Pickups Carrying Load for Embattled Diesel Power

With improved fuel economy taking the edge off the diesel price premium, and the brawn Americans need, or at least want to project, look for the U.S. pickup segment to burn more oil than ever.

December 16, 2015

2 Min Read
Judge Irwin test drives 28L diesel in Colorado pickup
Judge Irwin test drives 2.8L diesel in Colorado pickup.Tom Murphy

Diesel power remained a faint blip on the U.S. auto industry’s radar screen in 2015, its market share unable to reach 5% amid stubbornly cheap gasoline and the self-inflicted black eye Volkswagen suffered by fudging emissions-test results.

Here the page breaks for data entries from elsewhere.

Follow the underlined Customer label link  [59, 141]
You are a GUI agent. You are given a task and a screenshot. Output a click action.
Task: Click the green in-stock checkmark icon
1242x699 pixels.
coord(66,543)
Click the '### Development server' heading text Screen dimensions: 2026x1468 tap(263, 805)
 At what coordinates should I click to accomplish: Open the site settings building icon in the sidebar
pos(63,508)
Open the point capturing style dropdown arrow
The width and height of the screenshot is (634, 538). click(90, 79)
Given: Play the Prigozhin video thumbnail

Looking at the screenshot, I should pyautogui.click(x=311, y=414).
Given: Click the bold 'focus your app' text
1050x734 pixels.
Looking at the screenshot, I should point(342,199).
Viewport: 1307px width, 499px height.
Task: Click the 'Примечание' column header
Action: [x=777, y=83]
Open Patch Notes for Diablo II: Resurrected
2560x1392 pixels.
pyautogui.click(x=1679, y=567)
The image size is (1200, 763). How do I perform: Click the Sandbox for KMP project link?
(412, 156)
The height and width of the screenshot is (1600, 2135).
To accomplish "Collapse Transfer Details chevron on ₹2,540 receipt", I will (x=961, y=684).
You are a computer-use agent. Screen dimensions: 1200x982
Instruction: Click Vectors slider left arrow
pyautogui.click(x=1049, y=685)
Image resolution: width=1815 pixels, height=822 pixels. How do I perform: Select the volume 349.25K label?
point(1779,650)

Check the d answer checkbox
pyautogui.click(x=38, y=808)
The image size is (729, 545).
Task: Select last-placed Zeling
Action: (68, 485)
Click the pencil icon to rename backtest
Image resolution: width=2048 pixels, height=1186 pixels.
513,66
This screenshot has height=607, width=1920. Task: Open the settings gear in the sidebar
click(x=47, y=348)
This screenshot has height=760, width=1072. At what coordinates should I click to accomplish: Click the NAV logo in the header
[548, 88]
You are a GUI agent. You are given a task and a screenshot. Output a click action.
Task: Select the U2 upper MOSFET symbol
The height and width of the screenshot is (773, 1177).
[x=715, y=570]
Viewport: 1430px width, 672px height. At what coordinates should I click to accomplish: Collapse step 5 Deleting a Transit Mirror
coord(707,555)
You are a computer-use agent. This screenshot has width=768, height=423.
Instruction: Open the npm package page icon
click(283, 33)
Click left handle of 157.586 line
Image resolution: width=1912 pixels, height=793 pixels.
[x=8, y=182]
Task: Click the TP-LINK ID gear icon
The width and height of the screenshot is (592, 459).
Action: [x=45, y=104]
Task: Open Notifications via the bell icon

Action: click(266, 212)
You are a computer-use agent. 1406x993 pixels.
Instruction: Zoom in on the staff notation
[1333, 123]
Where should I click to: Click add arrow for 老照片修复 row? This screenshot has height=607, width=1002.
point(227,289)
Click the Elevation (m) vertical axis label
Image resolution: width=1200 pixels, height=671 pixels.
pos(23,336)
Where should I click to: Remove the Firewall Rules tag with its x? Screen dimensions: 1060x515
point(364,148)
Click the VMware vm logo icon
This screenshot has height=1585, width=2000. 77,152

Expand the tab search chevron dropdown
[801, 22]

Largely accounting for that point of light were the suburban cowboys and cowgirls and their country cousins who cottoned to the idea of diesel-driven pickup trucks.

All three diesel entries in the 2016 Wards 10 Best Engines were in pickups: the 3.0L V-6 in the Ram 1500, a 2-time winner; the 2.8L I-4 in the Chevrolet Colorado (and its GMC Canyon fraternal twin); and the 5.0L V-8 in the re-engineered Nissan Titan XD. The Ram wins for a third straight time.

However, for all their technical refinements, diesels, along with other alternative powertrains such as hybrids, plug-in hybrids and electrics, remain eclipsed by sustained low gasoline prices.

Consistently costlier than gas since about 2010, diesel prices matched those of gas for a few weeks in early summer – not long enough to influence showroom traffic – before gas took a sharper downward turn.  The average national price of a gallon of regular gas in early December was $2.05 to $2.38 for diesel, according to the U.S. Energy Dept.

One consequence: a lackluster 1.1% take rate for the 2.0L 4-cyl. turbodiesel in the Chevrolet Cruze, a 2014 10 Best Engines winner, in the first half of the ’15 model year.

Diesels with take rates in double digits included the BMW X5 CUV, Ford Transit large van and, notably, the EcoDiesel in the comparatively high-volume Ram 1500 with a robust 14.4%, according to WardsAuto estimates.

General Motors is hoping for higher volume when it launches a new 1.6L diesel 4-cyl. in the redesigned Cruze in 2017.

Customer feedback indicates the EcoDiesel’s smoothness, torque and fuel efficiency outweigh the 1500’s higher price, say Fiat Chrysler executives slightly surprised by the Ram’s sales numbers. It’s a formula Nissan seeks to replicate with the twin-turbo V-8 crafted by diesel specialist Cummins for the ’16 Titan XD fullsize pickup, as does GM with the Colorado and Canyon midsize pickups that launched in early 2014.

Sales of diesel-powered light vehicles in the U.S. totaled 695,803 in 2014, in fact a 5.7% decline from 737,787 prior-year, according to WardsAuto data. But an industry group, the Diesel Power Forum, predicts a solid 2015, citing the pickup rollouts and aggressive marketing by Volkswagen – albeit marketing that morphed instantly into damage control as the emissions scandal unfolded.

Sales of Volkswagen-brand models fell 4.8% year-on-year from January through November, WardsAuto data shows, then skidded 32.9% in November, the first full month of emissions fallout for Wolfsburg.

But between improving fuel economy taking the edge off the diesel price premium, and the brawn Americans need, or at least want to project, look for the U.S. pickup segment to burn more oil than ever.